本発明は、燃料油や潤滑油等の油の品質や、油の健全性を判定する油品質・健全性判定装置および油品質・健全性判定方法に関する。
船舶のエンジン用の燃料として、船舶用の重油(C重油)が広く利用されているが、近年、船舶用の重油の低品質化が問題となっている。重油の品質が低い場合、燃焼性が低下し(難燃化し)、火炎が広がる現象(ロングフレーム)が生じることがある。この場合、エンジンを構成するピストンとシリンダとの間に配される潤滑油が火炎で燃焼して、ピストンとシリンダとがスカッフィングを起こし、エンジンが停止してしまうおそれがある。
また、火炎によって潤滑油が燃焼せずとも、潤滑油が想定温度以上に加熱されると、潤滑油が劣化し、潤滑油の酸化物や炭化物(以下、単に「劣化物」と称する)が生じることがある。この場合、生成された劣化物がピストンとシリンダとの間に堆積し、かかる堆積物(コーキングデポジット)によってもスカッフィングが生じ、エンジンが停止してしまうおそれがある。
そこで、燃料油の品質を判定する装置として、燃料油着火燃焼分析装置(FCA:Fuel Combustion Analyzer)が広く利用されている。また、燃料油の密度を算出し、算出した密度が、予め定められた範囲に含まれているか否かで燃料油の品質を判定する技術も開示されている(例えば、特許文献1)。
特開2009−184475号公報
船舶によっては、様々な国と地域に寄港し、寄港地で燃料油を給油することがある。この際、寄港地によって燃料油の品質が異なる場合があるため、船上で燃料油の品質を判定したいという要望がある。しかし、上述した燃料油着火燃焼分析装置は、装置自体のコストが高いため、各船舶に搭載するのは現実的ではない。
そこで、本発明は、このような課題に鑑み、簡易な構成で、燃料油の品質や、潤滑油の健全性を簡便かつ低コストに判定することが可能な油品質・健全性判定装置および油品質・健全性判定方法を提供することを目的としている。
上記課題を解決するために、本発明の油品質・健全性判定装置は、油の酸化反応における発熱量である酸化発熱量と、酸化反応によって油が酸化された結果生じる残渣炭素の灰化反応における発熱量である灰化発熱量とを測定する発熱量測定部と、酸化発熱量および灰化発熱量に基づいて、油の品質、または、油の健全性を判定する判定部と、を備えたことを特徴とする。
また、発熱量測定部は、被測定物としての油と、基準となる物質である基準物質とを、予め定められた昇温速度で並行して加熱する加熱部と、加熱部によって加熱されている間における、油と基準物質との温度差の経時変化を測定する示差熱測定部と、を備え、示差熱測定部が測定した油と基準物質との温度差に基づいて、酸化発熱量および灰化発熱量を測定するとしてもよい。

○ ○ ○ ○

▸ **作業内容**:
- 1) 引用文に出てくる装置の構成要素のうち、「〜部」という名称のものをすべて挙げてください。
- 2) 引用文の最後の文のあとから、その続きを書き継いでください。

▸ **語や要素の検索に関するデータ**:

○ ○ ○ ○

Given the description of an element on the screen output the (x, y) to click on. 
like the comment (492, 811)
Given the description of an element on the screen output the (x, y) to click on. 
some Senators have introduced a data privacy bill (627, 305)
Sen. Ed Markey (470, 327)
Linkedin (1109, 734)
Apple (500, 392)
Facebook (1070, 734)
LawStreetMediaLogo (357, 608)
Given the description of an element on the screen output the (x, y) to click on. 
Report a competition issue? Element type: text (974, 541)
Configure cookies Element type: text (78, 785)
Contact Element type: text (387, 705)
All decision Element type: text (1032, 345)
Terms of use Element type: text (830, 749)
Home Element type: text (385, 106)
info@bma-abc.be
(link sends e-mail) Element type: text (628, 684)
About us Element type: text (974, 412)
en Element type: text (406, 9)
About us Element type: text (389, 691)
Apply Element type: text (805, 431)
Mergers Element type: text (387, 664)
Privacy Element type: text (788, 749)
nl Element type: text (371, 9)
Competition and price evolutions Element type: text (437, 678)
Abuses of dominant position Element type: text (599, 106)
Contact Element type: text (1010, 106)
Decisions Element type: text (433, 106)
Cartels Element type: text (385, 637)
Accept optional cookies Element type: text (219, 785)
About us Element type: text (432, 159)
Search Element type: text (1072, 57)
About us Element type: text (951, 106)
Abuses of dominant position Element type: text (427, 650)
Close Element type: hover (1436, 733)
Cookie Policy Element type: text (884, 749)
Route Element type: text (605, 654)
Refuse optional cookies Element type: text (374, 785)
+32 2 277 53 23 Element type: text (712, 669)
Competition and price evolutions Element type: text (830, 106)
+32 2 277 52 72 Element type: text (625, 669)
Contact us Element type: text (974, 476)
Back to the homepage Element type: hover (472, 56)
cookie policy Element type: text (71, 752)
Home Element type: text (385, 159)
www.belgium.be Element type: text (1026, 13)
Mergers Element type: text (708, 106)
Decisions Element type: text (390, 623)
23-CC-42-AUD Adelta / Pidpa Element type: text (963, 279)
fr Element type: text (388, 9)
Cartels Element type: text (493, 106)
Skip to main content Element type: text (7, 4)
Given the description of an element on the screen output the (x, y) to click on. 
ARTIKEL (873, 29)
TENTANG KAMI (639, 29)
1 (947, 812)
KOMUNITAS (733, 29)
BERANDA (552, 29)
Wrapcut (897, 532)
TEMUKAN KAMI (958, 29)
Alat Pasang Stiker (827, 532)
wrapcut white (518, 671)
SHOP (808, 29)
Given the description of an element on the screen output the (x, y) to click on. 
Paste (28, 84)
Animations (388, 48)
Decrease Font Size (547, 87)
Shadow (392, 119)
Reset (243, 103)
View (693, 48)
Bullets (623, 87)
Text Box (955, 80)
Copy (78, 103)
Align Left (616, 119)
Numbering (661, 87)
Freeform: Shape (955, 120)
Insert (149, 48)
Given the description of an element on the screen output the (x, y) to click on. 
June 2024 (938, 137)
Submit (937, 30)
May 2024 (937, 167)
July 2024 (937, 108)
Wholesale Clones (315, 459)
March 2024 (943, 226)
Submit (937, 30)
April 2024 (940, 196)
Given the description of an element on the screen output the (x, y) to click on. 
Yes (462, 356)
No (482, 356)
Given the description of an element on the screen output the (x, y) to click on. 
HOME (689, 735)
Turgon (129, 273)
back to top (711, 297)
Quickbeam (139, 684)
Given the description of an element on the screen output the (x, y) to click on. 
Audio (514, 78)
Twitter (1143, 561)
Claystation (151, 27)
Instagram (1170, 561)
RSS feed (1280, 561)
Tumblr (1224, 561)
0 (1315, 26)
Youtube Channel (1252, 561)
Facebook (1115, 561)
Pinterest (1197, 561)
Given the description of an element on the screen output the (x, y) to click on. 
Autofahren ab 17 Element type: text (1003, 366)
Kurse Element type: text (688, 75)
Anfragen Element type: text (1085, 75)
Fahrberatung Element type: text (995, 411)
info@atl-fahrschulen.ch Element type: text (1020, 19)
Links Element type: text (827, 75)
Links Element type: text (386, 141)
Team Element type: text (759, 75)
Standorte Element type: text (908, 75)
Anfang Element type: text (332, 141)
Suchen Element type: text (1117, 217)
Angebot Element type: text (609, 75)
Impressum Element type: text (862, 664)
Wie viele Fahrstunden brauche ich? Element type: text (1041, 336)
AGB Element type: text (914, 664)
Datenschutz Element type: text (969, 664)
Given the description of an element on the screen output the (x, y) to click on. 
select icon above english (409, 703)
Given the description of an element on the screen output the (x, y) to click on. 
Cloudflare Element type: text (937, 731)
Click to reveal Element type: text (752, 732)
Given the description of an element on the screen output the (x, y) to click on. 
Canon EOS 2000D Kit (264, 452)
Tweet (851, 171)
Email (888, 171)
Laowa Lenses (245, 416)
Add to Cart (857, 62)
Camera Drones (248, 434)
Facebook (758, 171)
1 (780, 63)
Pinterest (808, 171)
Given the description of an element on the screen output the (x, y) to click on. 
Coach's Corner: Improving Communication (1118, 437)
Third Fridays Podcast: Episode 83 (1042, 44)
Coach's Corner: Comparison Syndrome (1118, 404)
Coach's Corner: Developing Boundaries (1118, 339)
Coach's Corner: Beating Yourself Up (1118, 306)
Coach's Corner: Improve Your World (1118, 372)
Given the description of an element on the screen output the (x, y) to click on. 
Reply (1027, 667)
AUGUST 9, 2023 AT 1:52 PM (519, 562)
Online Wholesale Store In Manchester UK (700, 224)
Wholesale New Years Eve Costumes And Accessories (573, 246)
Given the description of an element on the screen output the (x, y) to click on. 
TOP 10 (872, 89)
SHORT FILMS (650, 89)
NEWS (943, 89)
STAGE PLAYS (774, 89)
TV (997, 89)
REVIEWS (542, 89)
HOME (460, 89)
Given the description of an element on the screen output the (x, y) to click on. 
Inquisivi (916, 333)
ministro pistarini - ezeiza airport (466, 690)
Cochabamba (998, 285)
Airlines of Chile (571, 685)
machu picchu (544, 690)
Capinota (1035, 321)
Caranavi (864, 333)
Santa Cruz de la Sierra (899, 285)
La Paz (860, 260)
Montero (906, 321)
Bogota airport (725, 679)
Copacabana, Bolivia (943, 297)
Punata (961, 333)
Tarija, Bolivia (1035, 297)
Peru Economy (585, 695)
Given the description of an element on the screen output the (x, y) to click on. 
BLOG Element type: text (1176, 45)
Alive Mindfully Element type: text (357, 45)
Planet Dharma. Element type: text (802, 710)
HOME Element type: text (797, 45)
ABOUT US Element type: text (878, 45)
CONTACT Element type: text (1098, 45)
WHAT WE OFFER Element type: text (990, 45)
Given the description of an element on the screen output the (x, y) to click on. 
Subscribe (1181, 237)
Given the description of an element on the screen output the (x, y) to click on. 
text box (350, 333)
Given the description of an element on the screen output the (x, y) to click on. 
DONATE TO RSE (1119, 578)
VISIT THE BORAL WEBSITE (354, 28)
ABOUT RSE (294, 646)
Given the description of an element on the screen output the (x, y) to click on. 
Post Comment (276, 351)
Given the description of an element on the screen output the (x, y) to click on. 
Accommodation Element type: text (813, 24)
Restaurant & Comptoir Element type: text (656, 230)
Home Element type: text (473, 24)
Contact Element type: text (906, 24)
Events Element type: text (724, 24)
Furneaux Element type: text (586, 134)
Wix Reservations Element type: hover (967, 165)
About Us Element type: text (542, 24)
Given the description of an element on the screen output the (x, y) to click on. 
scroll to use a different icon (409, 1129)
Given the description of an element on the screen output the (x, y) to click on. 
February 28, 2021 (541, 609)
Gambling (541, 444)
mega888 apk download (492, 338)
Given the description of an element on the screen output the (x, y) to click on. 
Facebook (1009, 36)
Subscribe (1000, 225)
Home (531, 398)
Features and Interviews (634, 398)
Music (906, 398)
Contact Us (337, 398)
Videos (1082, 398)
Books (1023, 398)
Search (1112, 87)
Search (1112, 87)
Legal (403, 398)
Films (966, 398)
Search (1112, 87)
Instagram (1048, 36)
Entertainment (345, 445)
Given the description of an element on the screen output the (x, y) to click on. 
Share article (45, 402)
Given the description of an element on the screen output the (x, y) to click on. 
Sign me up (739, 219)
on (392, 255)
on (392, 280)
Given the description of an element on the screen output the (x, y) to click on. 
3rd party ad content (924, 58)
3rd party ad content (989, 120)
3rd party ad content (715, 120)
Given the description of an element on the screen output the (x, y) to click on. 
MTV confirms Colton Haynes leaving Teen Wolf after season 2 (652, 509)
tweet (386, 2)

○ ○ ○ ○

▸ **各課題の解答**:
- 1) 発熱量測定部、判定部、加熱部、示差熱測定部

- 2)
また、油は、燃料油であり、判定部は、灰化発熱量を酸化発熱量で除した値が予め定められた閾値以上である場合、燃料油を粗悪燃料油と判定するとしてもよい。
また、油は、潤滑油であり、判定部は、灰化発熱量を酸化発熱量で除した値が予め定められた閾値以上である場合、潤滑油の健全性が低下していると判定するとしてもよい。
上記課題を解決するために、本発明の油品質・健全性判定方法は、油の品質を判定する油品質・健全性判定方法であって、油の酸化反応における発熱量である酸化発熱量と、酸化反応によって油が酸化された結果生じる残渣炭素の灰化反応における発熱量である灰化発熱量とを測定する工程と、酸化発熱量および灰化発熱量に基づいて、油の品質、または、油の健全性を判定する工程と、を含むことを特徴とする。
本発明では、簡易な構成で、燃料油の品質や、潤滑油の健全性を簡便かつ低コストに判定することが可能となる。
第1の実施形態にかかる油品質・健全性判定装置を説明するための図である。 発熱量測定部の具体的な構成の一例を説明するための図である。 発熱量測定部によって得られるデータを説明するための図である。 発熱量測定部を用いた燃料油の測定結果を説明するための図である。 閾値の設定例を説明するための図である。 舶用ディーゼルエンジンのシリンダ油について検証した結果を説明するための図である。 第1の実施形態にかかる油品質・健全性判定方法の処理の流れを説明するためのフローチャートである。 実施例1にかかる燃料油の測定結果を説明するための図である。 実施例2にかかる潤滑油の測定結果を説明するための図である。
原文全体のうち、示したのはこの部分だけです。